In Politicized Emmys, Reality & Cable Rule

Political punches, cable series and reality TV dominated the night.

ByABC News
September 22, 2008, 4:33 AM

Sept. 22, 2008 — -- In a lot of ways, it was business as usual: glammed-up actors, cut-short acceptance speeches, (many) musical interludes and contrived, if well-meaning, comic bits.

But two factors set apart the 60th annual Primetime Emmy Awards from Emmy ceremonies past: The changing landscape of television -- the rising cache of basic-cable and reality shows and the ever-evolving means of consuming TV -- and the looming presidential election that, arguably, has made Hollywood more politicized than ever before.

CLICK HERE for the full list of 2008 Emmy winners.

The punches to the right came fast and frequent.
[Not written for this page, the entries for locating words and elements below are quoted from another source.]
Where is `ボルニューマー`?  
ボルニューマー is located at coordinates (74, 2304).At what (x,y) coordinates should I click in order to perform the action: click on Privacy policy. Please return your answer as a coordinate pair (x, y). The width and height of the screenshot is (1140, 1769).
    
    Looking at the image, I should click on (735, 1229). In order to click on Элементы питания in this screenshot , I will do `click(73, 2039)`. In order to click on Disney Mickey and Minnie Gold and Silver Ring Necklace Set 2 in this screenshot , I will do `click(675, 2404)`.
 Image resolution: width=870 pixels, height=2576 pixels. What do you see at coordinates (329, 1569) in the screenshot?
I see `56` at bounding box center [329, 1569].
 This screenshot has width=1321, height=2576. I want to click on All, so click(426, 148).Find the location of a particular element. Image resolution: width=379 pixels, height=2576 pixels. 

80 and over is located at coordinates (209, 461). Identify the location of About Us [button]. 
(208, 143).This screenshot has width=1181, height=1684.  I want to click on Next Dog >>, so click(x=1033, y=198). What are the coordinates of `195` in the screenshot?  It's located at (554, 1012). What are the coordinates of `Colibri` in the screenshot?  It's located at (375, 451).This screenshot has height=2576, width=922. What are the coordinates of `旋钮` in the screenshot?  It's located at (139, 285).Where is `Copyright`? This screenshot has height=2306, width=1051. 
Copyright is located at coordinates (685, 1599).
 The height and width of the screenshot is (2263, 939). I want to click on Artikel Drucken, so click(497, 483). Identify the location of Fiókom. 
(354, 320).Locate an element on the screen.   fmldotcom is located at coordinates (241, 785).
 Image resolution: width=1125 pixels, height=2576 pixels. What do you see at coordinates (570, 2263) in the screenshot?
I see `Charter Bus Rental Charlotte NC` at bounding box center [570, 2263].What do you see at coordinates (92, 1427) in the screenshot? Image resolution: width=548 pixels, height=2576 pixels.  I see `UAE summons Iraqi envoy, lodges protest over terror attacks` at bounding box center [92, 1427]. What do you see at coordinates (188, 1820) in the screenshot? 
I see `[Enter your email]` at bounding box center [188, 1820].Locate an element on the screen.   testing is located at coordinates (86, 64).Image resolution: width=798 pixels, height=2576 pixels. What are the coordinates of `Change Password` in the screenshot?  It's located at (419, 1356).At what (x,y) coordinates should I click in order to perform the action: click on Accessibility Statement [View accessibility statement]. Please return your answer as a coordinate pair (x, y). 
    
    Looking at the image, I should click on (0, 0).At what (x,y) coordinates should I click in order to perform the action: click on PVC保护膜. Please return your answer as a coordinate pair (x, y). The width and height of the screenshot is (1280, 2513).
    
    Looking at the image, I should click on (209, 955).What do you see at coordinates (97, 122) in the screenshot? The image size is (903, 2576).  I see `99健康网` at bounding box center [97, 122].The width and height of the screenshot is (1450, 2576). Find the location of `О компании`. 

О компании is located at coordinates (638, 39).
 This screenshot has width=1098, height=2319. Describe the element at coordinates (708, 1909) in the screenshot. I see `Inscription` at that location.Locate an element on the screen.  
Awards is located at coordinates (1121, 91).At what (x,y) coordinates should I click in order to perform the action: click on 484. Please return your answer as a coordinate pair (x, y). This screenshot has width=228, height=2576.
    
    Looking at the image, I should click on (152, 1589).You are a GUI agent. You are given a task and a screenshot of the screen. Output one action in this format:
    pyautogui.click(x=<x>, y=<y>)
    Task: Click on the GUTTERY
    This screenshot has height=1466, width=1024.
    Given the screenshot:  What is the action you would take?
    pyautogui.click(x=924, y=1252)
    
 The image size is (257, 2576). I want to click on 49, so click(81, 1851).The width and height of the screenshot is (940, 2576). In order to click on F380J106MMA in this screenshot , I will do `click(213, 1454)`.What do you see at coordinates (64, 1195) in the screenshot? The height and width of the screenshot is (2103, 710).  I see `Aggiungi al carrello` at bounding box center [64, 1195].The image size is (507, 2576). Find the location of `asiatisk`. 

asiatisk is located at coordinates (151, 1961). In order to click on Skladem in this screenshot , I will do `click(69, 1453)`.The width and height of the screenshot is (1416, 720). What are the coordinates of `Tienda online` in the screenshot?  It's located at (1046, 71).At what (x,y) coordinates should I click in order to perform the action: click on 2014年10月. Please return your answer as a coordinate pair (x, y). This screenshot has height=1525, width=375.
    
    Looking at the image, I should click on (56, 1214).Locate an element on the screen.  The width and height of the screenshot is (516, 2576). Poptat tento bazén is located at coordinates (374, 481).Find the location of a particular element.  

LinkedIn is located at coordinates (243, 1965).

Talking about how he and his co-hosts hadn't bothered to prepare an opening monologue and were getting no help from the teleprompter in front of them, Howie Mandel quipped,"We are like on Sarah Palin's 'bridge to nowhere,' that's where we are right now. The government can't even bail us out of this. We have nothing."

"I really look forward to the next administration, whoever it is," Jon Stewart said, accepting the best variety, music or comedy series award for "The Daily Show." "I have nothing to follow that. I just really look forward to the next administration."

Stephen Colbert relished his role as Stewart's conservative foil on "Comedy Central" when the the two took the stage to present. Cracking open a bag of prunes, Colbert drew a comparison between the wrinkly fruit and one presidential candidate saying, "America needs prunes. It may not be a young, sexy plum. Granted, it's shriveled and at times hard to swallow. But this dried-up, old prune has the experience we need."